Have we taken a good look at ourselves? It is not an encouraging picture.
We should have been re-assessing our tiny nation’s place in the world on an ongoing basis since Independence, long before we were reminded of our lowly place by having to stand in line for a supply of vaccines.
After all, our rejected second prime minister, George Chambers—as recalled in a column in 2019—did have a clear appreciation that when powerful nations are pursuing their interests, Trinidad and Tobago is ‘a black speck of dust’. He recognised that in the world order we are relative peewats, not potentates; as we sometimes delusionally think we are.
There is now an urgency to get real about ourselves in light of the nasty, dangerous and emotionally unbalanced, feuding between the government and the opposition. The country has descended almost exclusively into the practice of the poisonous politics of demonisation.
There is no point carrying on exchanges about who started it or who is worse. It is embedded in both parties.
The practice will leave us even further behind the rest of the world. Some of our Caricom counterparts are looking better than us. We are even being laughed at in some parts of the region.
Where are we to turn to have hardship heeded? How or when will we return to more than a semblance of a fairly-run country?
The current slew of hardships arise out of our deteriorating human condition. Still the validating elites remain largely silent and complicit in unfairness, even though we are in real trouble.
This is a particularly bad time to be paralysed and pulled down by feuding, when major events and movements—none more than the Covid-19 pandemic—are forcing persons all over the world to re-think many things.
Regarding polarised views, I recently learned of a book by an American journalist and author, Amanda Ripley, entitled ‘High Conflict-How We Get Trapped and How We Get Out’.
Ripley defines high conflict as conflict, which itself takes over. She defines it as different from ‘the useful friction of healthy conflict’.
The publisher’s synopsis of Ripley’s will be distressingly familiar: ‘High conflict, by contrast, is what happens when discord distills into a good-versus-evil kind of feud, the kind with an ‘us’ and a ‘them’.

MATERIAL PROVIDED:
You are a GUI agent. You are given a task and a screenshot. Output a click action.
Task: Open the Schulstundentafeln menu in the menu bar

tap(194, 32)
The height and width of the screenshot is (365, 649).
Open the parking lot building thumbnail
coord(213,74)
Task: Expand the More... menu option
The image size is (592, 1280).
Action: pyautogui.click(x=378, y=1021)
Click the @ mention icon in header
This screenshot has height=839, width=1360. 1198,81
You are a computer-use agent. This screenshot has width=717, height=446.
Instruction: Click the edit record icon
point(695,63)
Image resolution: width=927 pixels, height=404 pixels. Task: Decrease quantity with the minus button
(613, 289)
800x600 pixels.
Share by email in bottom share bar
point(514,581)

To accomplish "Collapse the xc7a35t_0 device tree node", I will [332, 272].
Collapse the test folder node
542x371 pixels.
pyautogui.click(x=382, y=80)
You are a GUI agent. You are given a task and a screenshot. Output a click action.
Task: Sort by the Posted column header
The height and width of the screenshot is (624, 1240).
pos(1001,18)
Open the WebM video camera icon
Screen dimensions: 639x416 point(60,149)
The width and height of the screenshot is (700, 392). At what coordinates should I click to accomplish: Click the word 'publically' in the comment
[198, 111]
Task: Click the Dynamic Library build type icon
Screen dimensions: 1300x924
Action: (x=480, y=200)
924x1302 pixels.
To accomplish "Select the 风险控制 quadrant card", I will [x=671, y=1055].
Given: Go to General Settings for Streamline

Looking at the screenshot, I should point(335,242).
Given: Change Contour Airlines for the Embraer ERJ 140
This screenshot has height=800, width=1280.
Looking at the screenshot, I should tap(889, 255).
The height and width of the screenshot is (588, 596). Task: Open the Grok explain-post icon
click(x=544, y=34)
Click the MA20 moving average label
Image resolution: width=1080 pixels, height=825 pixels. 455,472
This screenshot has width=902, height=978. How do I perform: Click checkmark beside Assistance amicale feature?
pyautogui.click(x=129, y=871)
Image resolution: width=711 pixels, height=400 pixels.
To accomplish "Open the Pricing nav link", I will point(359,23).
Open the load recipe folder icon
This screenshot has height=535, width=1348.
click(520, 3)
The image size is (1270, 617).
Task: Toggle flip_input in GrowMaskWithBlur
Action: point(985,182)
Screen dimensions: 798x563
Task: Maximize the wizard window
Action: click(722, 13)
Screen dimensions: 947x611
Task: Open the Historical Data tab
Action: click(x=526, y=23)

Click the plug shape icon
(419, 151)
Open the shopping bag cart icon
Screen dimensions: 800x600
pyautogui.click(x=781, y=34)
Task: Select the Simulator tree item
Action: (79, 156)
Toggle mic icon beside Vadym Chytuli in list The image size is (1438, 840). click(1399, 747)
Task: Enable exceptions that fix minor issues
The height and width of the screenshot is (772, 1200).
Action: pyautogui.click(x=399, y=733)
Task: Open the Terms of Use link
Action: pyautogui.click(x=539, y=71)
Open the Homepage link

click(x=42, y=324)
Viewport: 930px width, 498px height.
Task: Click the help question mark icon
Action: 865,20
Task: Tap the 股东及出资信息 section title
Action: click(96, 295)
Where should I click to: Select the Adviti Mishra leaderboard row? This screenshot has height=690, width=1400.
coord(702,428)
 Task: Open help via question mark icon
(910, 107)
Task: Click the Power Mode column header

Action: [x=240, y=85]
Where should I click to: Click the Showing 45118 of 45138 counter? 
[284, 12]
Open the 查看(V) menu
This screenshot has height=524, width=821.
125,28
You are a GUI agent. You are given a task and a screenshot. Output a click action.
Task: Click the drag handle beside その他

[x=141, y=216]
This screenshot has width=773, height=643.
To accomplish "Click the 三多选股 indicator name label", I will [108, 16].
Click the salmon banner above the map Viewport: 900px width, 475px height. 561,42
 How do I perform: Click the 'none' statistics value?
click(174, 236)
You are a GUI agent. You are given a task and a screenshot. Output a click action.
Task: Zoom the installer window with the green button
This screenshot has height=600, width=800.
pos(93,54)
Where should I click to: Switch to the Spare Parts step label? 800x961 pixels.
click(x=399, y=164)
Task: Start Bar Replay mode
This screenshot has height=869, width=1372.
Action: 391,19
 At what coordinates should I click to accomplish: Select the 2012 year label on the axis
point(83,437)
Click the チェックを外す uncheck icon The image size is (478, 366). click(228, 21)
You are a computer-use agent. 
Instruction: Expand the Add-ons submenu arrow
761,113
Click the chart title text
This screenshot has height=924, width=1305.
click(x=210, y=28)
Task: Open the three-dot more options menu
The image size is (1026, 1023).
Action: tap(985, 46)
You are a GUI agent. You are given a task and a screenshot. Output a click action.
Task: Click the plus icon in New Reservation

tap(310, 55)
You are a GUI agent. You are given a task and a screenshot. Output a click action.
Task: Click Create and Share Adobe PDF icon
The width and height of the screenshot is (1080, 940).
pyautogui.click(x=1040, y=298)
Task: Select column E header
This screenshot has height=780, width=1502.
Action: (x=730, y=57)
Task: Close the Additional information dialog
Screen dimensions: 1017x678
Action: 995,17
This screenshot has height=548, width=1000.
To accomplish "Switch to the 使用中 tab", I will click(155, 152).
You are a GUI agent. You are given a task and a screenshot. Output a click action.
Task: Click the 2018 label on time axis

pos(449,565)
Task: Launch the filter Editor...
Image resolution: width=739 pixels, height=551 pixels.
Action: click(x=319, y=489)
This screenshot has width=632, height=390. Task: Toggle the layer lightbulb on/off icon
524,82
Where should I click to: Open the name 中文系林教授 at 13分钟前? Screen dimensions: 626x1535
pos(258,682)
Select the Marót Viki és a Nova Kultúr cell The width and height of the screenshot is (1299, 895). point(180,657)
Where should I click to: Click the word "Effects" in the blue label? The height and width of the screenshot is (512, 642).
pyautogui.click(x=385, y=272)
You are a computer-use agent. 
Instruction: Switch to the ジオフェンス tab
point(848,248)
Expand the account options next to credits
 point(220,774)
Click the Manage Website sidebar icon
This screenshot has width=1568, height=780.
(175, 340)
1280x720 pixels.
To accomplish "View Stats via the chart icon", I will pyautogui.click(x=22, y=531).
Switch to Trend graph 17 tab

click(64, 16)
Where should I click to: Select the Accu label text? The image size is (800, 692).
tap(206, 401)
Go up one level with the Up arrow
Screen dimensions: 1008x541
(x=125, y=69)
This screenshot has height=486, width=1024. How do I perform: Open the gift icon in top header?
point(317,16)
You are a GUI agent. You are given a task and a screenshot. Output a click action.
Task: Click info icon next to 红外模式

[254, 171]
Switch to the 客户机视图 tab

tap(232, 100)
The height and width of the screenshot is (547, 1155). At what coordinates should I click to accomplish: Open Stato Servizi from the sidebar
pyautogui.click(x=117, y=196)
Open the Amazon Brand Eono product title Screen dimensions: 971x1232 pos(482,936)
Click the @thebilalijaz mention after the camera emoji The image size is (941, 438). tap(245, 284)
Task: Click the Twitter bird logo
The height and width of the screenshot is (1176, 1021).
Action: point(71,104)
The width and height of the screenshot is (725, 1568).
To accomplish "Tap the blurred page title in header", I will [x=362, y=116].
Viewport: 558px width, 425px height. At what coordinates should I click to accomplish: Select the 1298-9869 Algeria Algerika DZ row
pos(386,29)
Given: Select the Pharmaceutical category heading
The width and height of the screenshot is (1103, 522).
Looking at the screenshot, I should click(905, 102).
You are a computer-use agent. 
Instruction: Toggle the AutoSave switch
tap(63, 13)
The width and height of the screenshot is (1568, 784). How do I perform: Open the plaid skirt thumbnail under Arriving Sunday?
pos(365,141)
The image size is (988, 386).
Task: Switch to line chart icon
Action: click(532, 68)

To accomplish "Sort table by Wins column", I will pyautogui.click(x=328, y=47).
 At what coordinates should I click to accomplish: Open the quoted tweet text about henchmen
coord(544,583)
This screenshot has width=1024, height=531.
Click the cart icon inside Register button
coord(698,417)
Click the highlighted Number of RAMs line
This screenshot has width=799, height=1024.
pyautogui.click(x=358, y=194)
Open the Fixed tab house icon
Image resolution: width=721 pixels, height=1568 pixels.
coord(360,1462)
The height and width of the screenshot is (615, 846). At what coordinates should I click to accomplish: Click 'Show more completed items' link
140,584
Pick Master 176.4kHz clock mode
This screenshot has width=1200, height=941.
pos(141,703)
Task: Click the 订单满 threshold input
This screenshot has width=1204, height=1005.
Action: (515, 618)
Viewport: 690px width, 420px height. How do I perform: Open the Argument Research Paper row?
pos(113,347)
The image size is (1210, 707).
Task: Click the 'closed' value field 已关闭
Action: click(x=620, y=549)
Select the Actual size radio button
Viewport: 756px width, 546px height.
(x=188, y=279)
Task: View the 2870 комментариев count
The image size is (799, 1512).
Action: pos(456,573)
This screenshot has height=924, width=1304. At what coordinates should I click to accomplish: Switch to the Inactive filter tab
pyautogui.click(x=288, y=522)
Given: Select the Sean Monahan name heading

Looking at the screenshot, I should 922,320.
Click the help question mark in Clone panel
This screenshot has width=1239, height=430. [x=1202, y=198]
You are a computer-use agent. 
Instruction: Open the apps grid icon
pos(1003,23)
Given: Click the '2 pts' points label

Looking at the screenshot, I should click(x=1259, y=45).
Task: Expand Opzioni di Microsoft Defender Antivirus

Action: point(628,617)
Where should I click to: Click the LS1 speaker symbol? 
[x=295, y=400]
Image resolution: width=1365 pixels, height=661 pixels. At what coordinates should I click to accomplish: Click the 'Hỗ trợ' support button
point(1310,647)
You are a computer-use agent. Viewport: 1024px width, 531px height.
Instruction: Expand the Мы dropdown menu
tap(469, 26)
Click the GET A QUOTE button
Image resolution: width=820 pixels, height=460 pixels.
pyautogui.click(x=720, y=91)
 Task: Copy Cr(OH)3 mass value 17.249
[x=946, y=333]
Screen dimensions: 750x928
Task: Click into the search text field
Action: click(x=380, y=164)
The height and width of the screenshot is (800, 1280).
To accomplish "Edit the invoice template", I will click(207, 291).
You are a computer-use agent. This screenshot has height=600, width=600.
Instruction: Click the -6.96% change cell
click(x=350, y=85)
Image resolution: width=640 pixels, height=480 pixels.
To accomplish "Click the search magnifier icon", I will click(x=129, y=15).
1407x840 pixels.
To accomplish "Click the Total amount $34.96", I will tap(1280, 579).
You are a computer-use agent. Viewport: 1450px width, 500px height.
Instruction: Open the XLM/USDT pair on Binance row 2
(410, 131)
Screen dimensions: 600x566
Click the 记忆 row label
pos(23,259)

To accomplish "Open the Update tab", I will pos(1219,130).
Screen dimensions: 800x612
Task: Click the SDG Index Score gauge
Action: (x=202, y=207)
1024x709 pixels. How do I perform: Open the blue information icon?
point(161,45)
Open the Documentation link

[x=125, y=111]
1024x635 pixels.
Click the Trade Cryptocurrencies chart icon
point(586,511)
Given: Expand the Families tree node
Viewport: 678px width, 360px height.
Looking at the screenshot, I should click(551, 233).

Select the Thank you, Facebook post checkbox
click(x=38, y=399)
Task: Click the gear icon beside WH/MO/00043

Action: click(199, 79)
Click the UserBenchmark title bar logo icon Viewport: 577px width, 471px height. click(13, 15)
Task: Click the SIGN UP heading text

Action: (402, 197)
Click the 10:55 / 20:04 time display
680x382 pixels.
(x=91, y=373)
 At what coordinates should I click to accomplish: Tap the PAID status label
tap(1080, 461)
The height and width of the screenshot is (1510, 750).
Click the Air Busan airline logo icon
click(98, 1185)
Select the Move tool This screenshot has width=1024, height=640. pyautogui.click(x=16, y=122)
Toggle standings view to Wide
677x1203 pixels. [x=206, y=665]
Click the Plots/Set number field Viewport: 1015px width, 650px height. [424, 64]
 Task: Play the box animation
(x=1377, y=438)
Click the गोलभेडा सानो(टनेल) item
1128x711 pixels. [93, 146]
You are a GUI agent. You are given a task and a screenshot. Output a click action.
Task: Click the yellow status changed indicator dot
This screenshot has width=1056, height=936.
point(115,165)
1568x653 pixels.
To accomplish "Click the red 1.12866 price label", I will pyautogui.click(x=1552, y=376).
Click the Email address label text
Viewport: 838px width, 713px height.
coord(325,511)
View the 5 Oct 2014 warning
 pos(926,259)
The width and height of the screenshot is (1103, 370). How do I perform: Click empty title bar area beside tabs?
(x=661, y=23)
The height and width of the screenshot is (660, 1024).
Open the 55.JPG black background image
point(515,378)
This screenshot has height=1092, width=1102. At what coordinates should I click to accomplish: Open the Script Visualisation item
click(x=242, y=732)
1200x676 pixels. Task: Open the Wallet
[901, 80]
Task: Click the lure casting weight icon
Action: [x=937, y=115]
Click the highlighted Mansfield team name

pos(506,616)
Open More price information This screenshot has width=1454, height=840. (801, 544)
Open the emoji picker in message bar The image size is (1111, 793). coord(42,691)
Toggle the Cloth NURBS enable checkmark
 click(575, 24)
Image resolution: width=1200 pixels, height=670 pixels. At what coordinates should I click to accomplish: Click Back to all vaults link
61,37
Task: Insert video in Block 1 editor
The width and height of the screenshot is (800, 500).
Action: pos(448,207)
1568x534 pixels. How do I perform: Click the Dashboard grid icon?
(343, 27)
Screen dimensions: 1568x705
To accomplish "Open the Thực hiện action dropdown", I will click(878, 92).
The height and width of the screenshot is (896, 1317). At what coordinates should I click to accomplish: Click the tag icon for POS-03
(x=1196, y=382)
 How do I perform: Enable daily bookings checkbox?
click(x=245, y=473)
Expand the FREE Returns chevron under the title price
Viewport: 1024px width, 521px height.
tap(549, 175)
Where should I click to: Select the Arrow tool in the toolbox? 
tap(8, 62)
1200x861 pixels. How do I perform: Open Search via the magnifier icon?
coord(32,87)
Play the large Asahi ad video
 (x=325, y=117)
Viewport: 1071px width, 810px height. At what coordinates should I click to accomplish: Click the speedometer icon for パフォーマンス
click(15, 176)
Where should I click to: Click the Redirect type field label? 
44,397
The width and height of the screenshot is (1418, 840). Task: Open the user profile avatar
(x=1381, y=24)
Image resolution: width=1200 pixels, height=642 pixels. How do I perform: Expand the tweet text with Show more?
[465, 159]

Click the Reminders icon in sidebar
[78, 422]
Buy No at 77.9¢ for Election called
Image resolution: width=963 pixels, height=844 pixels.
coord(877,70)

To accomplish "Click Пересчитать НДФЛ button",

WORK REQUIRED: Continue the column on political feuding in Trinidad and Tobago from the point where it ends. The items were drawn from a separate source and have no connection to the column.

OUTPUT:
‘In this state, the normal rules of engagement no longer apply. The brain behaves differently. We feel increasingly certain of our own superiority and, at the same time, more and more mystified by the other side.’
The United States Congress has recognised the problem that feuding has created for the legislature and has a committee for the modernisation of Congress, with part of its remit being to promote civility and bi-partisanship there.
The committee heard testimony from political science scholars, psychologists and media at a hearing on 24 June, which can be followed on C Span on the internet. Reference was made there to Ripley’s work.
There was strong feeling that an important step in reconciliation, is taking time to identify what the persons in high conflict have in common. Covid does not distinguish between PNM and UNC constituents. They face the same risk.
As indicated, our most pressing problem arises out of the common human condition of vulnerability to the virus. That should be a powerful enough stimulant for a truce in order to work towards the common good.
Meanwhile, as the Delta variant becomes rapidly dominant in the US, President Joe Biden passionately urged his fellow citizens to get vaccinated as ‘the best defence against the powerful variants’.
“It’s the most patriotic thing you can do,” said Biden, at last Sunday’s celebration of US Independence Day. “So, please, if you haven’t gotten vaccinated, do it—do it now for yourself, for your loved ones, for your community, and for your country.”
But when will leaders like President Biden, with considerable resources at their disposal, drive the expediting of promised vaccine gifts to less powerful and near defenceless nations like ours, trapped in the inequity of vaccine distribution?
That is something to do now for the global community.